任务目标 –
逐字输出列表中的下列各行：从含有“Viewport: 1108px width, 525px”的一行开始，至含有“Looking at the screenshot, I should [33, 54].”的一行结束，首尾两行均须包括在内。

所给资料 –
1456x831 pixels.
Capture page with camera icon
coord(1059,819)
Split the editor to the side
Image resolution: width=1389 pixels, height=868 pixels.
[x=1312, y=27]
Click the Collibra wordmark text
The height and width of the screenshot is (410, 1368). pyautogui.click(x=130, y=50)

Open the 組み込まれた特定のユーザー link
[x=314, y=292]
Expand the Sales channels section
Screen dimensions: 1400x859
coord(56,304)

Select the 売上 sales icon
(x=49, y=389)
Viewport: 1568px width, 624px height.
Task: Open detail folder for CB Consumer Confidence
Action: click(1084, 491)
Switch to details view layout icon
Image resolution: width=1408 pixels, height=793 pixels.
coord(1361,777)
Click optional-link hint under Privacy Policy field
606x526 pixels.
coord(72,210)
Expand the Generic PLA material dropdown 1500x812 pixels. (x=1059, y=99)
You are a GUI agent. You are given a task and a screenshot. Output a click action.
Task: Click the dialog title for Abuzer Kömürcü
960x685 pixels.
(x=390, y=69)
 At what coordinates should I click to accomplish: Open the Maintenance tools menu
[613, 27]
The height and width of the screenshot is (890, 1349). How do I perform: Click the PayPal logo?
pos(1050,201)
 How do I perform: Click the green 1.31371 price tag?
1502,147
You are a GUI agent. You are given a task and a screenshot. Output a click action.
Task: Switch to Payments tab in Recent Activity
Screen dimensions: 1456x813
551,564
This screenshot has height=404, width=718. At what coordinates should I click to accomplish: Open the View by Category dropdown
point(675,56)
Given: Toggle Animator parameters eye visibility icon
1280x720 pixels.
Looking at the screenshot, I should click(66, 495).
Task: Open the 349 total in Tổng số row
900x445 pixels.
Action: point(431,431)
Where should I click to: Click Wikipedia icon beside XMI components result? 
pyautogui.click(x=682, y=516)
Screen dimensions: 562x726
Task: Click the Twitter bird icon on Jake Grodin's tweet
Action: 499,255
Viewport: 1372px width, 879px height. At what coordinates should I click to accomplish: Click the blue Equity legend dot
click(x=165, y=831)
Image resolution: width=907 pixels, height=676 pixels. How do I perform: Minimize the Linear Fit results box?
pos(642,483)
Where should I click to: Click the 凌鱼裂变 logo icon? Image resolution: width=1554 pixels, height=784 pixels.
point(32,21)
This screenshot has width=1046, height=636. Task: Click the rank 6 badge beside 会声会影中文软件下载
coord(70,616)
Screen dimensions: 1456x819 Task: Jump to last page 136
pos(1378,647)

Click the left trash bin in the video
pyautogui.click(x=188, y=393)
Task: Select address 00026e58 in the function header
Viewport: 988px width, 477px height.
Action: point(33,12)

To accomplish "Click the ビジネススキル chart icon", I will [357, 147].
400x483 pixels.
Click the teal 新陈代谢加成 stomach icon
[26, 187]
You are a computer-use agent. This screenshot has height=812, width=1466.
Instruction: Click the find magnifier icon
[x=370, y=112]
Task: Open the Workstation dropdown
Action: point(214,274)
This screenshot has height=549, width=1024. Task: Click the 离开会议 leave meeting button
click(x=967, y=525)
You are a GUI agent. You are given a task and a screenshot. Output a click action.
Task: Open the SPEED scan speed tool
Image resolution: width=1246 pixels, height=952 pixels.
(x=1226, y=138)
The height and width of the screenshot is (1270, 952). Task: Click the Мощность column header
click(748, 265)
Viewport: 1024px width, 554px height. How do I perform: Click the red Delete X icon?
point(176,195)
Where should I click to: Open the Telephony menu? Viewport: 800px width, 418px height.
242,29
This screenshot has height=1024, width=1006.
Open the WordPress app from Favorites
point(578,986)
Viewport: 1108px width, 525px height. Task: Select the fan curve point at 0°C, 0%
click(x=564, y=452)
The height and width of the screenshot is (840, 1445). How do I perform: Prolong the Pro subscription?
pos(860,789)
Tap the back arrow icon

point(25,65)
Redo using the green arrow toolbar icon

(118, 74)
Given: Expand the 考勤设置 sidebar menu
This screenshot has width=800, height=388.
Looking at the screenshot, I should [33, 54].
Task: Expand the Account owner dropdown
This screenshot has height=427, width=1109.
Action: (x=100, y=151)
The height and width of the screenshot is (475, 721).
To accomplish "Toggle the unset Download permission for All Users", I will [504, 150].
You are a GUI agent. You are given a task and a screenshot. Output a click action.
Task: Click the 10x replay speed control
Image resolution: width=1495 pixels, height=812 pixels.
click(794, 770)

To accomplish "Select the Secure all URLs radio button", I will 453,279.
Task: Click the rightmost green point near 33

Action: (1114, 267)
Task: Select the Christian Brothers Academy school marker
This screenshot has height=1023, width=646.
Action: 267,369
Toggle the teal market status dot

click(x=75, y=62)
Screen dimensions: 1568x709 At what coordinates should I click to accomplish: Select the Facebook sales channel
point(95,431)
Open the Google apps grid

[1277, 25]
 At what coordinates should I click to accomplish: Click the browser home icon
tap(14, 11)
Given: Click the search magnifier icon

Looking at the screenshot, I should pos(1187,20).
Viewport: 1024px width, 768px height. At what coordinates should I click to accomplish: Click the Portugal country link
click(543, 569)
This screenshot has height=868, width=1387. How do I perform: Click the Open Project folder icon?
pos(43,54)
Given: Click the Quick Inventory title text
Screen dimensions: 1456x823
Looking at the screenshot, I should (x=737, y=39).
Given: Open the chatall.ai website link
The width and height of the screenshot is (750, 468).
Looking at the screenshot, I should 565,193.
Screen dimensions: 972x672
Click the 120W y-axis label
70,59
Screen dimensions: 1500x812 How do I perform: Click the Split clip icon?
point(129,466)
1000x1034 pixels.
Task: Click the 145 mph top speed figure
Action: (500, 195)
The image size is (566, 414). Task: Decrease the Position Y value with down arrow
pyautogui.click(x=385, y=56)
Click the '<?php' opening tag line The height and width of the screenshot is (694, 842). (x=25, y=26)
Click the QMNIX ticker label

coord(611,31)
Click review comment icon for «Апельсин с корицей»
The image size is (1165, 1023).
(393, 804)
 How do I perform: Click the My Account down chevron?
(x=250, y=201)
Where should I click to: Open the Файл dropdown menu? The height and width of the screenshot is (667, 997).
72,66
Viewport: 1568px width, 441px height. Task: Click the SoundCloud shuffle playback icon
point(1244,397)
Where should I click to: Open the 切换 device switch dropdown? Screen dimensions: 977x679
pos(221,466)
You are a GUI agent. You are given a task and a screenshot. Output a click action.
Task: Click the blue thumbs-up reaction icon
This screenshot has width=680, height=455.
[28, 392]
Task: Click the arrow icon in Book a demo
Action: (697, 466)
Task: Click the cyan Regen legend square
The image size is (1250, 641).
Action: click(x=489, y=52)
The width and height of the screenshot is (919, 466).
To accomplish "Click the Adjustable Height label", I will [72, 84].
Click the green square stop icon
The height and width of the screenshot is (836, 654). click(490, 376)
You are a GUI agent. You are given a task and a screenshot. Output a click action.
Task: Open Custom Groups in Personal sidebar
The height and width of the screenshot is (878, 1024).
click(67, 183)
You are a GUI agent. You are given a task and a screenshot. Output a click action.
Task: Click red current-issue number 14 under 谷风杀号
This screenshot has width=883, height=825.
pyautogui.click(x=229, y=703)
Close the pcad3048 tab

本题答案 –
Viewport: 1108px width, 525px height. Task: Select the fan curve point at 0°C, 0%
click(x=564, y=452)
The height and width of the screenshot is (840, 1445). How do I perform: Prolong the Pro subscription?
pos(860,789)
Tap the back arrow icon

point(25,65)
Redo using the green arrow toolbar icon

(118, 74)
Given: Expand the 考勤设置 sidebar menu
This screenshot has width=800, height=388.
Looking at the screenshot, I should [33, 54].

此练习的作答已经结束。